China's gender imbalance still growing

Posted: 18 Nov 2005

China, where 119 boys are born for every 100 girls and by 2020 40 million men may live as frustrated bachelors, has yet to curb its worsening gender imbalance.

"Despite years of special campaigns, the sex ratio has not been checked effectively," Zhang Weiqing, the country's top population official, was quoted by the China Youth Daily as telling a conference. (Previous reports have referred to 117 boys to 100 girls).

Beijing has vowed to reverse the trend by 2010, outlawing sex-selective abortions, launching a tentative scheme to pay moderate pensions to rural parents with no sons and stepping up propaganda that "girls are as good as boys."

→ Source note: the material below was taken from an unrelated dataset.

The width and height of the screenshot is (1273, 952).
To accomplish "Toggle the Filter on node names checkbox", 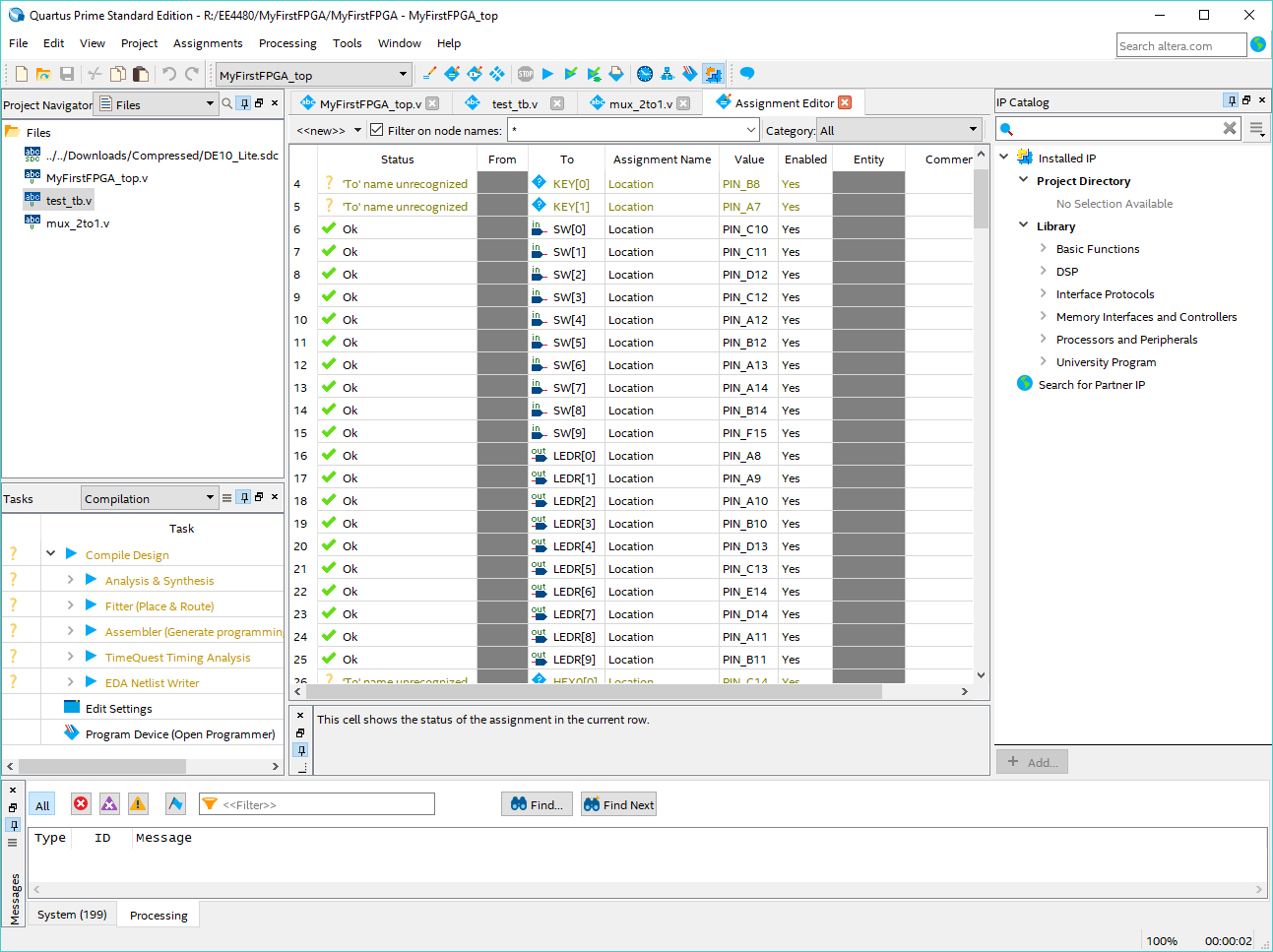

In the early 1980s, about 108 boys were born in China for every 100 girls, close to a current global demographic norm of 103 to 107 boys per 100 girls.

Only children

However, China's current ratio of boys to girls has risen since. In the southern provinces of Hainan and Guangdong, it has increased to more than 130 boys per 100 girls.

About 90 million Chinese couples have abided by the one-child policy in the past two decades, the China Youth Daily said, creating possibly the world's largest population of only children.

That in turn has put a $300 billion strain on China's pension system as the number of retired workers is growing faster than the ranks of those paying into pension funds.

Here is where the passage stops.